O deferimento da antecipação de tutela, enquanto provimento jurisdicional de exceção que excepciona a cláusula do devido processo legal e posterga o contraditório pleno, exige o cumprimento concomitante e indispensável dos pressupostos insculpidos no artigo 300 do Código de Processo Civil. Consoante o regramento geral, a medida requer a conjugação de elementos que evidenciem a inconteste probabilidade do direito alegado e o perigo de dano iminente ou o risco irreparável ao resultado útil do processo.
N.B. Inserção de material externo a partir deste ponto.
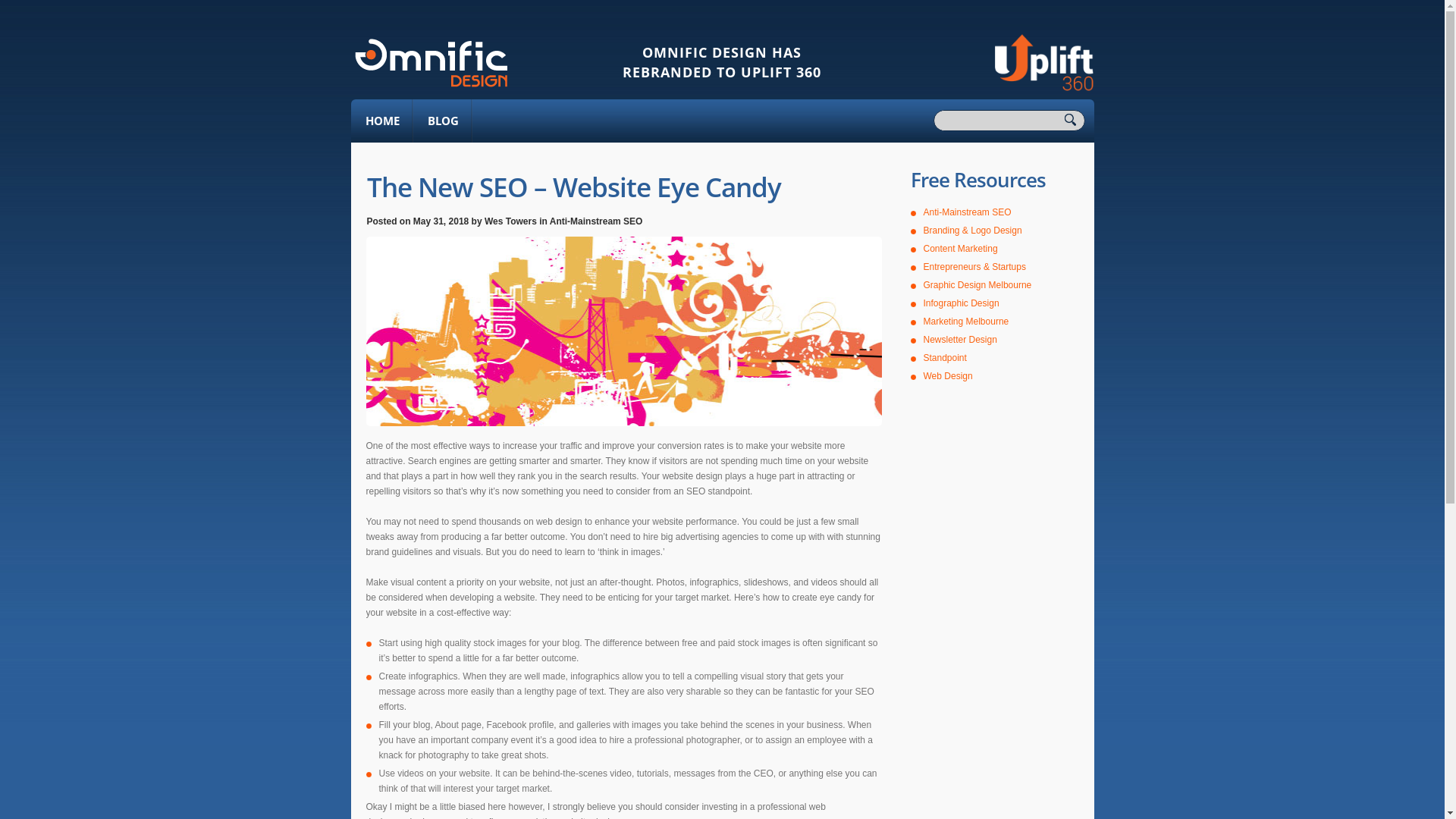
Anti-Mainstream SEO Element type: text (967, 212)
GO Element type: text (1074, 120)
Newsletter Design Element type: text (960, 339)
Wes Towers Element type: text (510, 221)
Standpoint Element type: text (944, 357)
Anti-Mainstream SEO Element type: text (596, 221)
Web Design Element type: text (947, 375)
Graphic Design Melbourne Element type: text (977, 284)
HOME Element type: text (381, 120)
Entrepreneurs & Startups Element type: text (974, 266)
Infographic Design Element type: text (961, 303)
Marketing Melbourne Element type: text (966, 321)
Content Marketing Element type: text (960, 248)
Branding & Logo Design Element type: text (972, 230)
BLOG Element type: text (441, 120)
Graphic Design & Web Design Melbourne Element type: hover (430, 61)
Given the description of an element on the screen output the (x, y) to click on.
Analisando a probabilidade do direito (fumus boni iuris) na hipótese dos autos, constata-se a sua manifesta ausência em grau suficiente para amparar a concessão da liminar postulada. Há uma divergência de natureza técnica e científica entre as conclusões exaradas pelo médico que acompanha o autor de forma particular e o laudo médico pericial confeccionado pelos peritos oficiais da autarquia previdenciária estadual no Processo Administrativo nº 2025.1049.702738PA. Essa discrepância técnica acerca da real capacidade laborativa e física do servidor não comporta cognição sumária pelo julgador, porquanto se trata de matéria que exige conhecimentos especializados que demandam exame sob o crivo do contraditório judicial.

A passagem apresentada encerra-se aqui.